In April 2024, director at Xilam Animation, Slimane Aniss posted that animation had been completed in March. He also confirmed that the series would utilize a 2D style. Later that month, Netflix revealed that they'd be presenting Twilight of the Gods at the French Annecy International Animation Film Festival, also revealing that the series would finally release in the fall. Annecy Festival took place June 9–15, 2024, while Twilight of the Gods was shown specifically on June 12. On April 26, 2024, Sherry Gunther Shugerman, a producer for the series, confirmed via LinkedIn that post production had been completed the day before and that the series would be releasing in September. In June 2024, it was announced by Collider that Jessica Henwick had joined the cast as Sandraudiga.

Many of the character designs were created in house by a team of artists. Snyder said around 50 designs were done in various styles, including 3D versions. They wanted the animation style to feel unique to this series, and not be chasing anime and Pixar.

===Casting and voice recording===
Alongside the series' announcement, Sylvia Hoeks, Stuart Martin, Pilou Asbæk, John Noble, Paterson Joseph, Rahul Kohli, Jamie Clayton, Kristofer Hivju, Peter Stormare, Jamie Chung, Lauren Cohan and Corey Stoll, were cast as the ensemble cast.

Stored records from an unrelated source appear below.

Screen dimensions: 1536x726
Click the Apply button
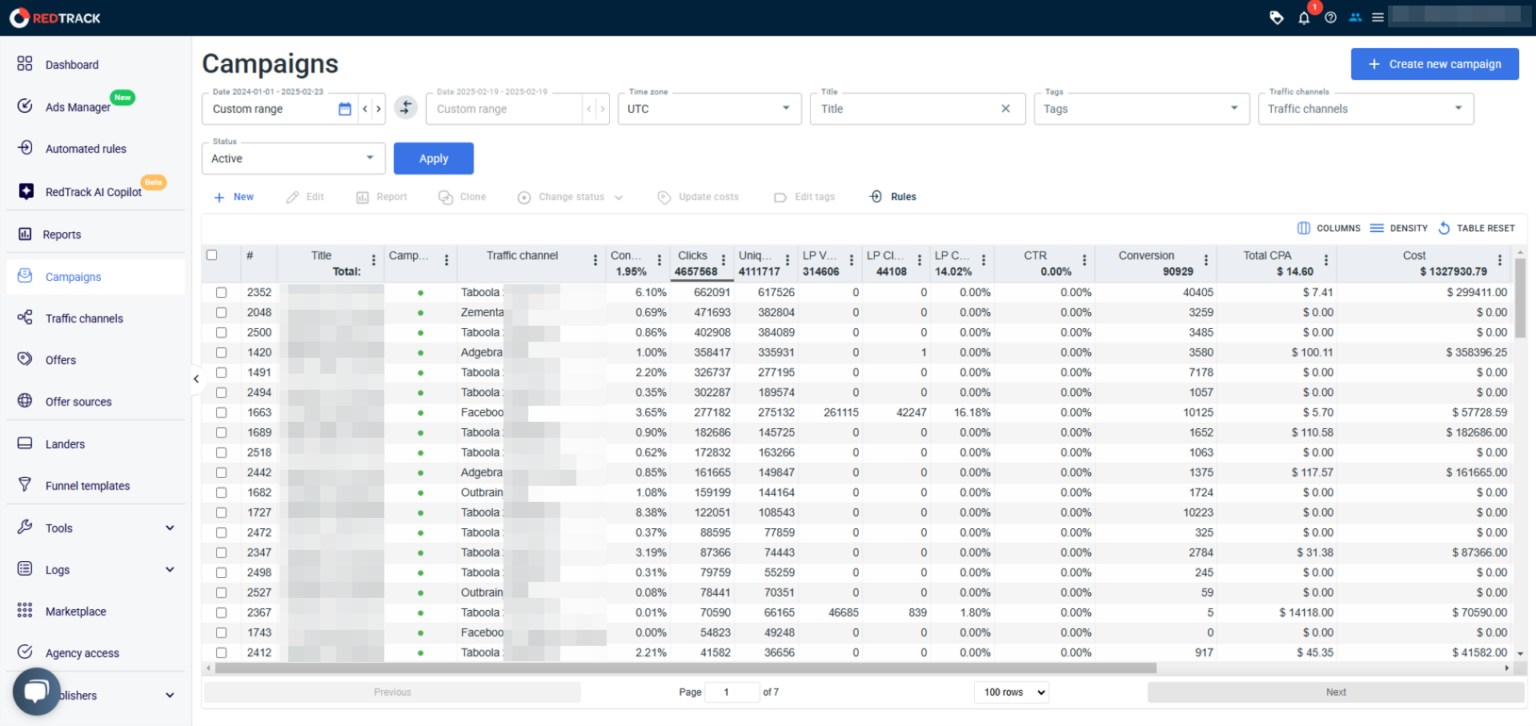(434, 158)
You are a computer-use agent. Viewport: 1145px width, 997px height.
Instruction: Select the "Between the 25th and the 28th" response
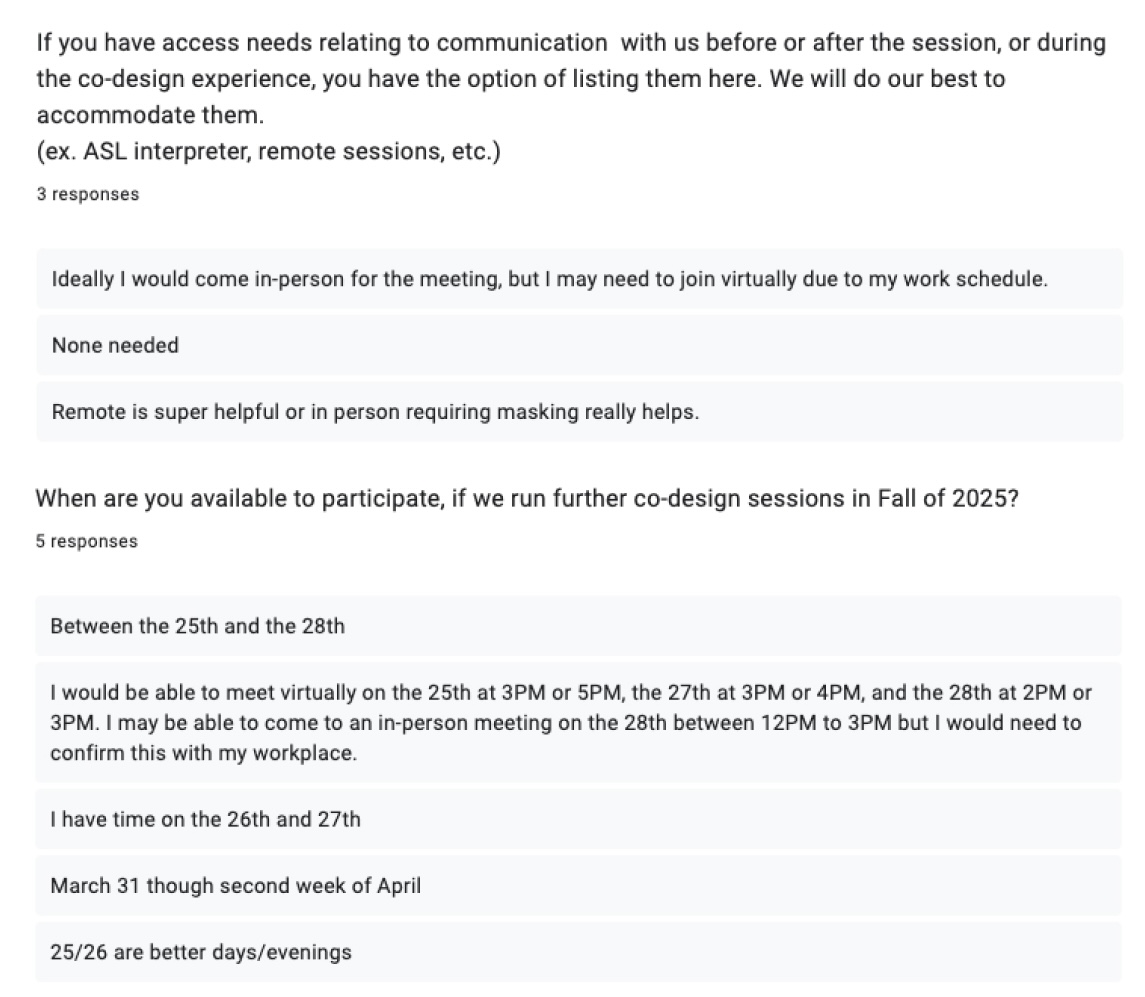578,625
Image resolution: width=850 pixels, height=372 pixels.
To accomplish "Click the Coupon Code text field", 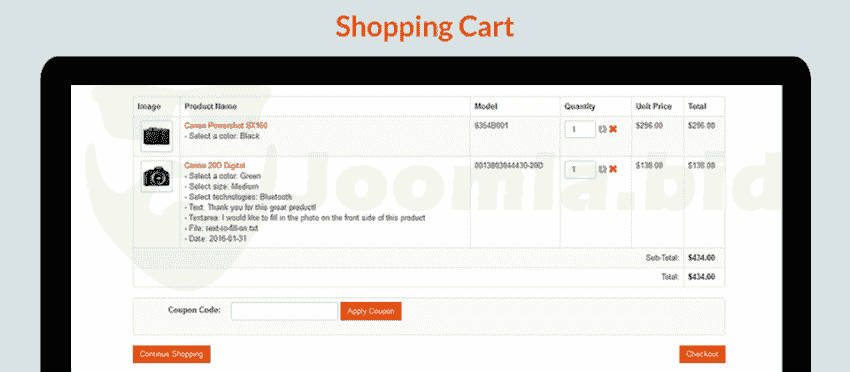I will 285,311.
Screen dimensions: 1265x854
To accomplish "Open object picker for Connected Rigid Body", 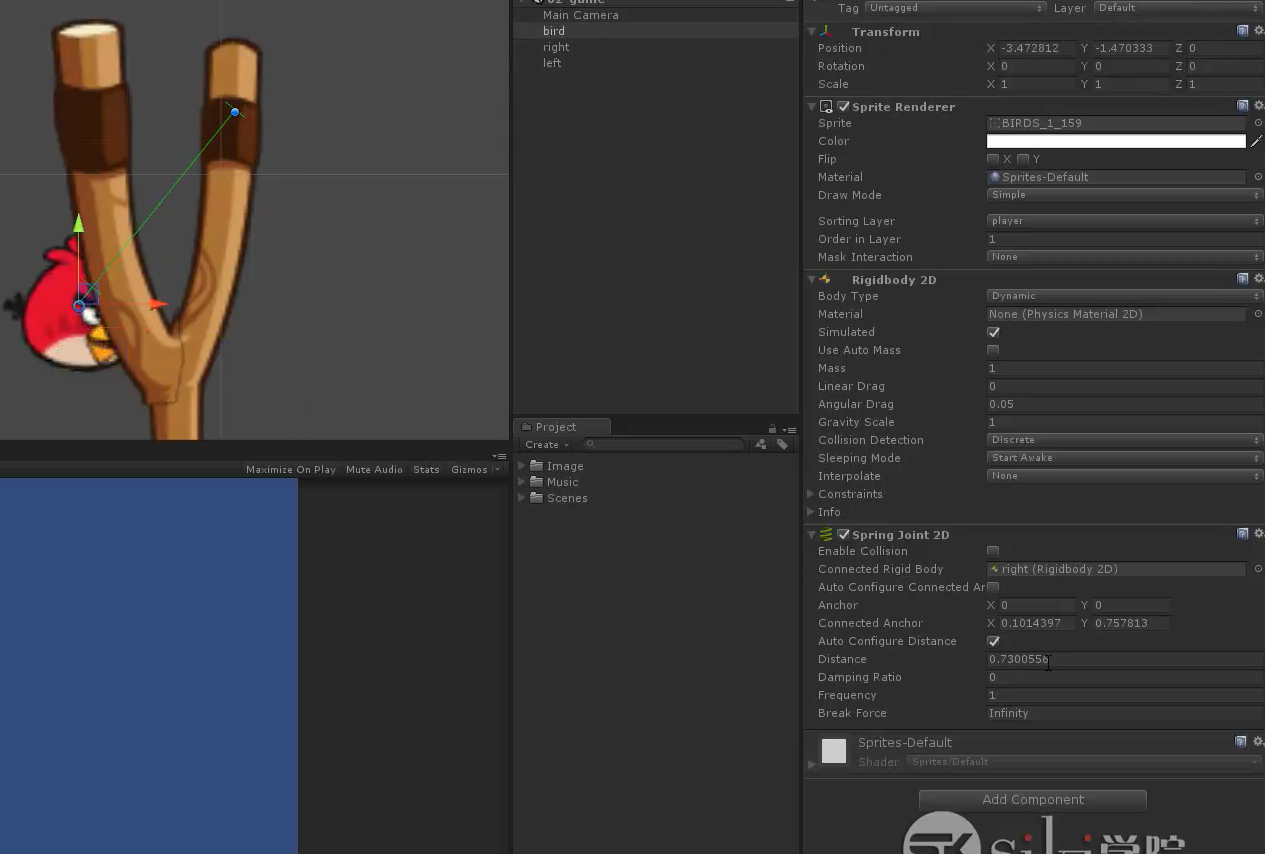I will tap(1258, 569).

Most of the voice recording was done during the COVID-19 pandemic, and was remotely completed around the world in 23 locations using special kits for the actors to do at home. Rahul Kohli finished voice recording back in 2020/2021. The actors would record into a camera to make the animation process easier for the animators.

===Music===
In June 2024, it was revealed that Hans Zimmer would compose the series' music.

==Release==
Twilight of the Gods was released on Netflix on September 19, 2024.

==Reception==
The review aggregator website Rotten Tomatoes reported a 76% approval rating with an average rating of 7/10, based on 17 critic reviews. The website's critics consensus reads, "Twilight of the Gods delivers on the godly carnage it promises with vivid animation, although its commitment to Ragna-rocking all the time saps some of its emotional depth." Metacritic, which uses a weighted average, assigned a score of 63 out of 100 based on 9 critics, indicating "generally favorable" reviews.